## Data provided

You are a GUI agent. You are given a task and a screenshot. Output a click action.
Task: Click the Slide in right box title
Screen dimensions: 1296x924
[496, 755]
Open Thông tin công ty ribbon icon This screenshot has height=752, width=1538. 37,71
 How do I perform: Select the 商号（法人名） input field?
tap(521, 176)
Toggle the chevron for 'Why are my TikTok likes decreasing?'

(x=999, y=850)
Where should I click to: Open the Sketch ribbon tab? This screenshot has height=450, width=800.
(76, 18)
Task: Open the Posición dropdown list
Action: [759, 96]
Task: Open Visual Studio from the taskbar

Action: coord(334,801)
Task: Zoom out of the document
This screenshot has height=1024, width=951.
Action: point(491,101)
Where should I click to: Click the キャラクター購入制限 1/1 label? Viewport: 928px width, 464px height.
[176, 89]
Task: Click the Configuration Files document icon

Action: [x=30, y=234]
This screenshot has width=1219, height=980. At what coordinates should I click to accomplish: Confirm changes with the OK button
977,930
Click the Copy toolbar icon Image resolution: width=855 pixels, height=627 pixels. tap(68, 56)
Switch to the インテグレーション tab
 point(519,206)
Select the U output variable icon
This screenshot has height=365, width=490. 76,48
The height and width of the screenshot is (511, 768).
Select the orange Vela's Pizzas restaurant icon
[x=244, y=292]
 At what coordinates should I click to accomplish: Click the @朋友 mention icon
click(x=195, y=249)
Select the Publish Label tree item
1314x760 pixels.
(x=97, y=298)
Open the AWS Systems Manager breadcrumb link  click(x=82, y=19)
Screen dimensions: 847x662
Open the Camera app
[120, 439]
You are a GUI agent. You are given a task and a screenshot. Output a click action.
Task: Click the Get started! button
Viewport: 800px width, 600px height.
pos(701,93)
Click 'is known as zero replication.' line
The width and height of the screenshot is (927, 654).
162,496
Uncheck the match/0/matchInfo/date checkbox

## What to do
Output the records above in full, with nothing altered.

## Expected answer
You are a GUI agent. You are given a task and a screenshot. Output a click action.
Task: Click the Slide in right box title
Screen dimensions: 1296x924
[496, 755]
Open Thông tin công ty ribbon icon This screenshot has height=752, width=1538. 37,71
 How do I perform: Select the 商号（法人名） input field?
tap(521, 176)
Toggle the chevron for 'Why are my TikTok likes decreasing?'

(x=999, y=850)
Where should I click to: Open the Sketch ribbon tab? This screenshot has height=450, width=800.
(76, 18)
Task: Open the Posición dropdown list
Action: [759, 96]
Task: Open Visual Studio from the taskbar

Action: coord(334,801)
Task: Zoom out of the document
This screenshot has height=1024, width=951.
Action: point(491,101)
Where should I click to: Click the キャラクター購入制限 1/1 label? Viewport: 928px width, 464px height.
[176, 89]
Task: Click the Configuration Files document icon

Action: [x=30, y=234]
This screenshot has width=1219, height=980. At what coordinates should I click to accomplish: Confirm changes with the OK button
977,930
Click the Copy toolbar icon Image resolution: width=855 pixels, height=627 pixels. tap(68, 56)
Switch to the インテグレーション tab
 point(519,206)
Select the U output variable icon
This screenshot has height=365, width=490. 76,48
The height and width of the screenshot is (511, 768).
Select the orange Vela's Pizzas restaurant icon
[x=244, y=292]
 At what coordinates should I click to accomplish: Click the @朋友 mention icon
click(x=195, y=249)
Select the Publish Label tree item
1314x760 pixels.
(x=97, y=298)
Open the AWS Systems Manager breadcrumb link  click(x=82, y=19)
Screen dimensions: 847x662
Open the Camera app
[120, 439]
You are a GUI agent. You are given a task and a screenshot. Output a click action.
Task: Click the Get started! button
Viewport: 800px width, 600px height.
pos(701,93)
Click 'is known as zero replication.' line
The width and height of the screenshot is (927, 654).
162,496
Uncheck the match/0/matchInfo/date checkbox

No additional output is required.